WHAT THE TASK ASKS: Each record must reappear in the answer exactly as it is written.

INFORMATION:
[Start of Attachment]

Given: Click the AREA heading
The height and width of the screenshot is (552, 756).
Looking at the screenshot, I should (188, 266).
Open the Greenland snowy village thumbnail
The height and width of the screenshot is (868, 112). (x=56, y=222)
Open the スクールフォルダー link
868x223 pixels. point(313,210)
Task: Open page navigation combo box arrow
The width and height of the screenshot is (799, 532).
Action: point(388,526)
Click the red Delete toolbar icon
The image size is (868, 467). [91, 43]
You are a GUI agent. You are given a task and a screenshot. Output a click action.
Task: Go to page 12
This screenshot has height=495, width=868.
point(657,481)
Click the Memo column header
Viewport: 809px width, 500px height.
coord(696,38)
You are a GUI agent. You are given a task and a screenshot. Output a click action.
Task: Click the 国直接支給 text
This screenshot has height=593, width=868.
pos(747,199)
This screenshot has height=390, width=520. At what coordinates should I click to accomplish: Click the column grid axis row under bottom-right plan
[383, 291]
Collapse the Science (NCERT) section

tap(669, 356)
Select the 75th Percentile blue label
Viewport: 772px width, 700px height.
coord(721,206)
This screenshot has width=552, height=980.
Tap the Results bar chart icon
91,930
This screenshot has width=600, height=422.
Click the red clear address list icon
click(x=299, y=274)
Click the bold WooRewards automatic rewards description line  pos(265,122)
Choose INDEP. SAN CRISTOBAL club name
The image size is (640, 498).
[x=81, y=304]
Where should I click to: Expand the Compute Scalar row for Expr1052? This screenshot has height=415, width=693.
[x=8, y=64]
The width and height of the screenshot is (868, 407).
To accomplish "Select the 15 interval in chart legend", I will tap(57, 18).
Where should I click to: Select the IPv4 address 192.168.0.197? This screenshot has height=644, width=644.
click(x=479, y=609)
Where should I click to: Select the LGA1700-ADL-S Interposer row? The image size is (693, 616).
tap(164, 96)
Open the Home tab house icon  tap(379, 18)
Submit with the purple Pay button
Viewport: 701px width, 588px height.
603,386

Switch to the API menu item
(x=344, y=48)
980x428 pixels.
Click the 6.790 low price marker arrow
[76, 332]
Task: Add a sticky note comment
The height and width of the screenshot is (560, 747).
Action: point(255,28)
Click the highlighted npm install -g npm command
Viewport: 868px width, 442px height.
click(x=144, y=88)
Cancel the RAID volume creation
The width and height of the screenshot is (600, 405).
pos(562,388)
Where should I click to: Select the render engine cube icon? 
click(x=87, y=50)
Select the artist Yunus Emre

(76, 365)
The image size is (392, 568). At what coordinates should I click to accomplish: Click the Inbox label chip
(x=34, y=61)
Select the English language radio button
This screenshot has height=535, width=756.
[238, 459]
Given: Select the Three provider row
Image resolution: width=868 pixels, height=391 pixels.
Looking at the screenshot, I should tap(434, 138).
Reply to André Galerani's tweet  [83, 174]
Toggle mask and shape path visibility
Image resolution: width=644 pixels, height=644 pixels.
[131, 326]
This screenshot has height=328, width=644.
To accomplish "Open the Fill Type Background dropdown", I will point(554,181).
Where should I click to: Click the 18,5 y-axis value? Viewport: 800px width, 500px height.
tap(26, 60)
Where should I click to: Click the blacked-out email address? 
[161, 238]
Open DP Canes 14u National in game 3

[End of Attachment]

ANSWER SPACE:
Given: Click the AREA heading
The height and width of the screenshot is (552, 756).
Looking at the screenshot, I should (188, 266).
Open the Greenland snowy village thumbnail
The height and width of the screenshot is (868, 112). (x=56, y=222)
Open the スクールフォルダー link
868x223 pixels. point(313,210)
Task: Open page navigation combo box arrow
The width and height of the screenshot is (799, 532).
Action: point(388,526)
Click the red Delete toolbar icon
The image size is (868, 467). [91, 43]
You are a GUI agent. You are given a task and a screenshot. Output a click action.
Task: Go to page 12
This screenshot has height=495, width=868.
point(657,481)
Click the Memo column header
Viewport: 809px width, 500px height.
coord(696,38)
You are a GUI agent. You are given a task and a screenshot. Output a click action.
Task: Click the 国直接支給 text
This screenshot has height=593, width=868.
pos(747,199)
This screenshot has height=390, width=520. At what coordinates should I click to accomplish: Click the column grid axis row under bottom-right plan
[383, 291]
Collapse the Science (NCERT) section

tap(669, 356)
Select the 75th Percentile blue label
Viewport: 772px width, 700px height.
coord(721,206)
This screenshot has width=552, height=980.
Tap the Results bar chart icon
91,930
This screenshot has width=600, height=422.
Click the red clear address list icon
click(x=299, y=274)
Click the bold WooRewards automatic rewards description line  pos(265,122)
Choose INDEP. SAN CRISTOBAL club name
The image size is (640, 498).
[x=81, y=304]
Where should I click to: Expand the Compute Scalar row for Expr1052? This screenshot has height=415, width=693.
[x=8, y=64]
The width and height of the screenshot is (868, 407).
To accomplish "Select the 15 interval in chart legend", I will tap(57, 18).
Where should I click to: Select the IPv4 address 192.168.0.197? This screenshot has height=644, width=644.
click(x=479, y=609)
Where should I click to: Select the LGA1700-ADL-S Interposer row? The image size is (693, 616).
tap(164, 96)
Open the Home tab house icon  tap(379, 18)
Submit with the purple Pay button
Viewport: 701px width, 588px height.
603,386

Switch to the API menu item
(x=344, y=48)
980x428 pixels.
Click the 6.790 low price marker arrow
[76, 332]
Task: Add a sticky note comment
The height and width of the screenshot is (560, 747).
Action: point(255,28)
Click the highlighted npm install -g npm command
Viewport: 868px width, 442px height.
click(x=144, y=88)
Cancel the RAID volume creation
The width and height of the screenshot is (600, 405).
pos(562,388)
Where should I click to: Select the render engine cube icon? 
click(x=87, y=50)
Select the artist Yunus Emre

(76, 365)
The image size is (392, 568). At what coordinates should I click to accomplish: Click the Inbox label chip
(x=34, y=61)
Select the English language radio button
This screenshot has height=535, width=756.
[238, 459]
Given: Select the Three provider row
Image resolution: width=868 pixels, height=391 pixels.
Looking at the screenshot, I should tap(434, 138).
Reply to André Galerani's tweet  [83, 174]
Toggle mask and shape path visibility
Image resolution: width=644 pixels, height=644 pixels.
[131, 326]
This screenshot has height=328, width=644.
To accomplish "Open the Fill Type Background dropdown", I will point(554,181).
Where should I click to: Click the 18,5 y-axis value? Viewport: 800px width, 500px height.
tap(26, 60)
Where should I click to: Click the blacked-out email address? 
[161, 238]
Open DP Canes 14u National in game 3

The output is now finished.